# [What is needed]
Reproduce every one of the following items word for word, leaving nothing out and changing nothing.

# [Supplied information]

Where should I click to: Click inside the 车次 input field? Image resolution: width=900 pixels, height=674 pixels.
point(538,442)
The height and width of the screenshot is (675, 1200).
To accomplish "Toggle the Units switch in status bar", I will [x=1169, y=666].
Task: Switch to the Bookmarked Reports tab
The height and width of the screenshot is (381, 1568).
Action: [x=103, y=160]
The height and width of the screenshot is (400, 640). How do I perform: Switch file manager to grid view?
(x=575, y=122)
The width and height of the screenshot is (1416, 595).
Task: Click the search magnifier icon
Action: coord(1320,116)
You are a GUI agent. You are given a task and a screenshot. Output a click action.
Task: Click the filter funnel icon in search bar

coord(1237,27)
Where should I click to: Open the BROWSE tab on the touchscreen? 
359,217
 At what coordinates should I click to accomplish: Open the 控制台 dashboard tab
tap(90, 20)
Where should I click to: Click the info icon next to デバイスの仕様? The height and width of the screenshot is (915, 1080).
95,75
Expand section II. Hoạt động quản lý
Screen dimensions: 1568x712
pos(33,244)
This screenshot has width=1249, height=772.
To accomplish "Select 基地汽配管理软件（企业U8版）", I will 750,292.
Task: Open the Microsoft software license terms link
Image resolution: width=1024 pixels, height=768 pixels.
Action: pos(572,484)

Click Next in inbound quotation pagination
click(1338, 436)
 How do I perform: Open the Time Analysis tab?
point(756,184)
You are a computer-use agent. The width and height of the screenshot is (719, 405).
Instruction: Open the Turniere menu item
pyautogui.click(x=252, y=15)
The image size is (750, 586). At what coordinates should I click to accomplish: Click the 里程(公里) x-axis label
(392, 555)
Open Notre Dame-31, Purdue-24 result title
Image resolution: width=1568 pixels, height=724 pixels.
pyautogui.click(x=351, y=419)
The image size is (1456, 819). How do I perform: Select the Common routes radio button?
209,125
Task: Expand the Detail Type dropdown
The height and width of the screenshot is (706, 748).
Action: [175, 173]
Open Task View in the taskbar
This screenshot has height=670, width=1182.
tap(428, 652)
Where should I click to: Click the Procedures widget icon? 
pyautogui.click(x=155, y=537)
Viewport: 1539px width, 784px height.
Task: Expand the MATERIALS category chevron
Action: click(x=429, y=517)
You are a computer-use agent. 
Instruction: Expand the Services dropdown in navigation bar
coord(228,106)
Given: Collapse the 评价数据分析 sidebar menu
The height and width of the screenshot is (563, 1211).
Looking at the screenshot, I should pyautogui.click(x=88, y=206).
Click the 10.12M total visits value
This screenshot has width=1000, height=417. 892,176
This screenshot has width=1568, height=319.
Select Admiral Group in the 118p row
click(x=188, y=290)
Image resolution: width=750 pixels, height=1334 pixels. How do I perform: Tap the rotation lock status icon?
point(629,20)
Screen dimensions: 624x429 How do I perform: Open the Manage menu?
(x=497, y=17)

# [Answer to the exercise]
Where should I click to: Click inside the 车次 input field? Image resolution: width=900 pixels, height=674 pixels.
point(538,442)
The height and width of the screenshot is (675, 1200).
To accomplish "Toggle the Units switch in status bar", I will [x=1169, y=666].
Task: Switch to the Bookmarked Reports tab
The height and width of the screenshot is (381, 1568).
Action: [x=103, y=160]
The height and width of the screenshot is (400, 640). How do I perform: Switch file manager to grid view?
(x=575, y=122)
The width and height of the screenshot is (1416, 595).
Task: Click the search magnifier icon
Action: coord(1320,116)
You are a GUI agent. You are given a task and a screenshot. Output a click action.
Task: Click the filter funnel icon in search bar

coord(1237,27)
Where should I click to: Open the BROWSE tab on the touchscreen? 
359,217
 At what coordinates should I click to accomplish: Open the 控制台 dashboard tab
tap(90, 20)
Where should I click to: Click the info icon next to デバイスの仕様? The height and width of the screenshot is (915, 1080).
95,75
Expand section II. Hoạt động quản lý
Screen dimensions: 1568x712
pos(33,244)
This screenshot has width=1249, height=772.
To accomplish "Select 基地汽配管理软件（企业U8版）", I will 750,292.
Task: Open the Microsoft software license terms link
Image resolution: width=1024 pixels, height=768 pixels.
Action: pos(572,484)

Click Next in inbound quotation pagination
click(1338, 436)
 How do I perform: Open the Time Analysis tab?
point(756,184)
You are a computer-use agent. The width and height of the screenshot is (719, 405).
Instruction: Open the Turniere menu item
pyautogui.click(x=252, y=15)
The image size is (750, 586). At what coordinates should I click to accomplish: Click the 里程(公里) x-axis label
(392, 555)
Open Notre Dame-31, Purdue-24 result title
Image resolution: width=1568 pixels, height=724 pixels.
pyautogui.click(x=351, y=419)
The image size is (1456, 819). How do I perform: Select the Common routes radio button?
209,125
Task: Expand the Detail Type dropdown
The height and width of the screenshot is (706, 748).
Action: [175, 173]
Open Task View in the taskbar
This screenshot has height=670, width=1182.
tap(428, 652)
Where should I click to: Click the Procedures widget icon? 
pyautogui.click(x=155, y=537)
Viewport: 1539px width, 784px height.
Task: Expand the MATERIALS category chevron
Action: click(x=429, y=517)
You are a computer-use agent. 
Instruction: Expand the Services dropdown in navigation bar
coord(228,106)
Given: Collapse the 评价数据分析 sidebar menu
The height and width of the screenshot is (563, 1211).
Looking at the screenshot, I should pyautogui.click(x=88, y=206).
Click the 10.12M total visits value
This screenshot has width=1000, height=417. 892,176
This screenshot has width=1568, height=319.
Select Admiral Group in the 118p row
click(x=188, y=290)
Image resolution: width=750 pixels, height=1334 pixels. How do I perform: Tap the rotation lock status icon?
point(629,20)
Screen dimensions: 624x429 How do I perform: Open the Manage menu?
(x=497, y=17)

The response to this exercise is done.